Jager v Finanzamt Kusel–Landstuhl (Case C–256/06)
Article 73b(1) of the EC Treaty (art. 56(1) EC), read in conjunction with art. 73d of the EC Treaty (art. 58 EC), precluded legislation of a member state which, for the purposes of calculating the tax on an inheritance consisting of assets situated in that state and agricultural land and forestry situated in another member state, provided that account be taken of the fair market value of the assets in that other member state, whereas a special valuation procedure existed for identical domestic assets, the results of which amounted on average to only ten per cent of that fair market value, and reserved application of a tax-free amount to domestic agricultural land and forestry in relation to those assets and took account of only 60 per cent of their remaining value.
Facts
The taxpayer, who was resident in France, was the sole heir of his mother, who died in 1998 and was last living in Germany. In addition to assets in Germany, the estate contained land in France used for agriculture and forestry. The German law on inheritance tax provided for a tax-free amount and valuation at a reduced rate for agricultural and forestry assets situated in Germany but not for such assets outside Germany. The German tax authorities determined the amount due on that basis. The taxpayer object unsuccessfully before the Finanzgericht and then appealed on a point of law to the Bundesfinanzhof. Taking the view that it was doubtful whether the provisions of German law, to the extent to which they differentiated according to the place in which the assets included in the estate or a part thereof were located, were reconcilable with the principle of the free movement of capital, the Bundesfinanzhof stayed the proceedings and referred to the ECJ for a preliminary ruling.
Issue
Whether art. 73b(1) of the EC Treaty precluded legislation of a member state which, for the purposes of calculating the tax on an inheritance consisting of assets situated in the territory of that state and agricultural land and forestry situated in another member state, treated the domestic assets more favourably than those in the other member state.
Decision
The European Court of Justice (Second Chamber) said that an inheritance was a movement of capital within the meaning of art. 73b of the Treaty, except where its constituent elements were confined within a single member state. However, a situation in which a person resident in Germany at the time of his death left to another person resident in France assets situated in those two member states and covered jointly by a calculation of inheritance tax in Germany was not a purely domestic situation. Consequently, the inheritance at issue constituted a movement of capital within the meaning of art. 73b(1) and it was necessary to examine whether the national law constituted a restriction on the movement of capital.

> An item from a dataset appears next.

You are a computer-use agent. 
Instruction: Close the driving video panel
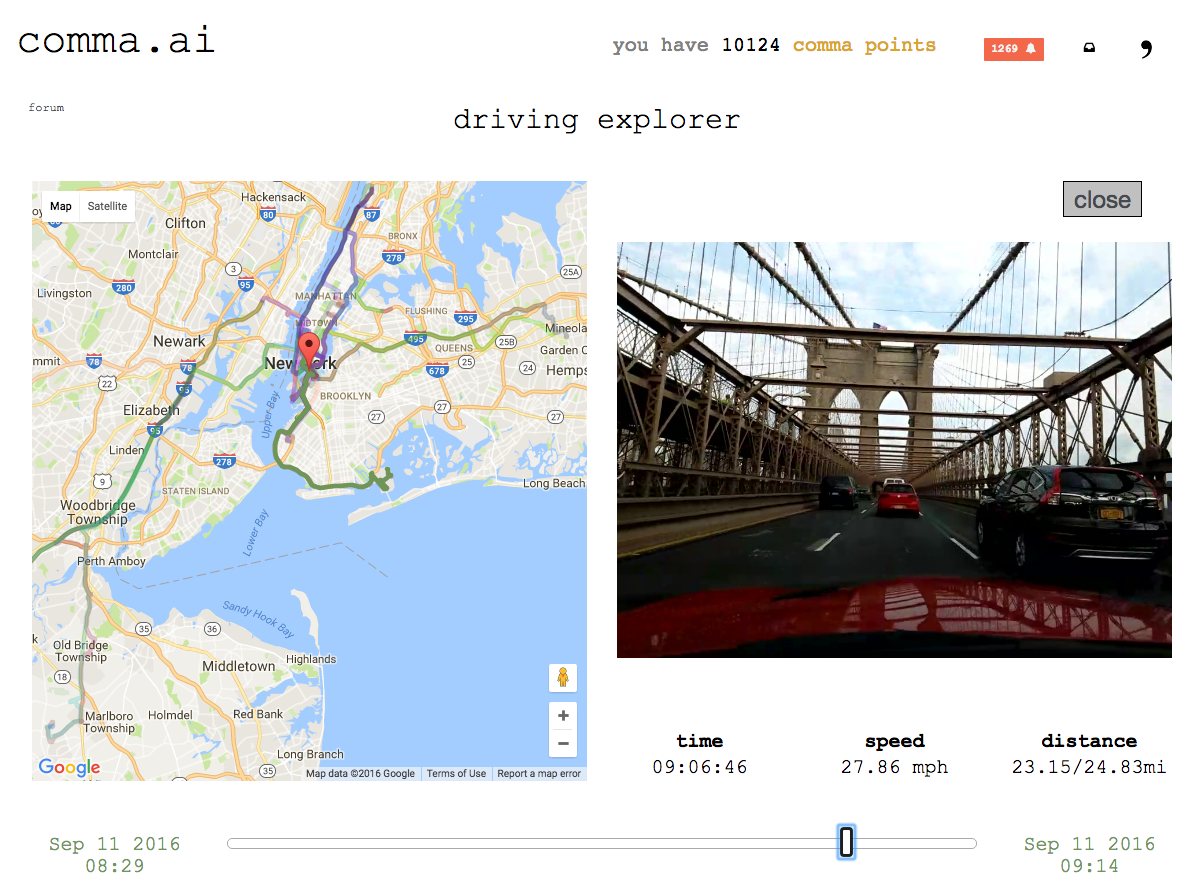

National provisions which determined the value of immovable property for the purposes of calculating the amount of tax due when it was acquired through inheritance might not only discourage the purchase of immovable property situated in the member state concerned and the transfer of financial ownership of such property to another person by a resident of another member state, but might also reduce the value of the inheritance of a resident of a member state other than that in which that property was situated. Furthermore, as regards inheritances, the measures prohibited by art. 73b(1), as being restrictions on the movement of capital, included those the effect of which was to reduce the value of the inheritance of a resident of a state other than the member state in which the assets concerned were situated and which taxed the inheritance of those assets.

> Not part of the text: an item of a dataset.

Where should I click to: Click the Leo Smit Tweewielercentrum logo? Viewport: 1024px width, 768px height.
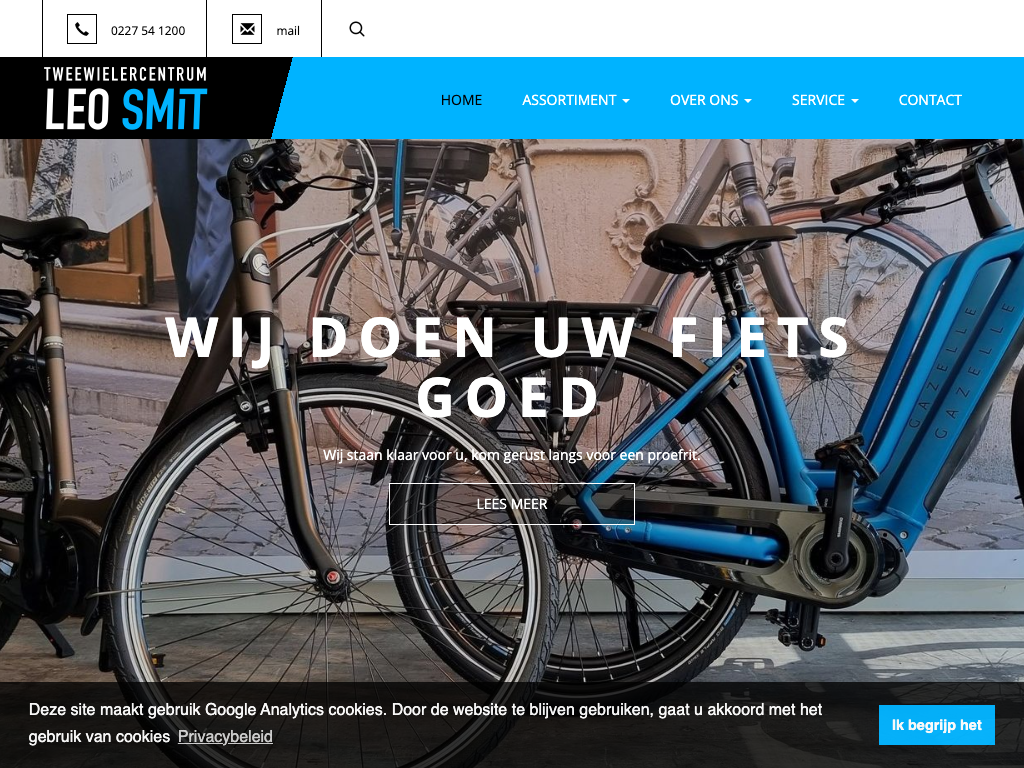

In the present case, the national provisions, in so far as they resulted in an inheritance consisting of agricultural land and forestry situated in another member state being subject, in Germany, to inheritance tax that was higher than would be payable if the assets were situated exclusively within the territory of that member state, had the effect of restricting the movement of capital by reducing the value of the inheritance. Since the reduction in the value of the estate flowed solely from the application of the German legislation, it followed that the fact that the grant of tax advantages in relation to inheritance tax was made subject to the condition that the asset acquired by inheritance be situated in the national territory constituted a restriction on the free movement of capital prohibited, in principle, by art. 73b(1). The restriction on the movement of capital resulting from the national legislation could not be objectively justified by an overriding reason in the general interest and accordingly the relevant legislation was precluded by art. 73b(1) of the Treaty.
European Court of Justice (Second Chamber).
Judgment delivered 17 January 2008.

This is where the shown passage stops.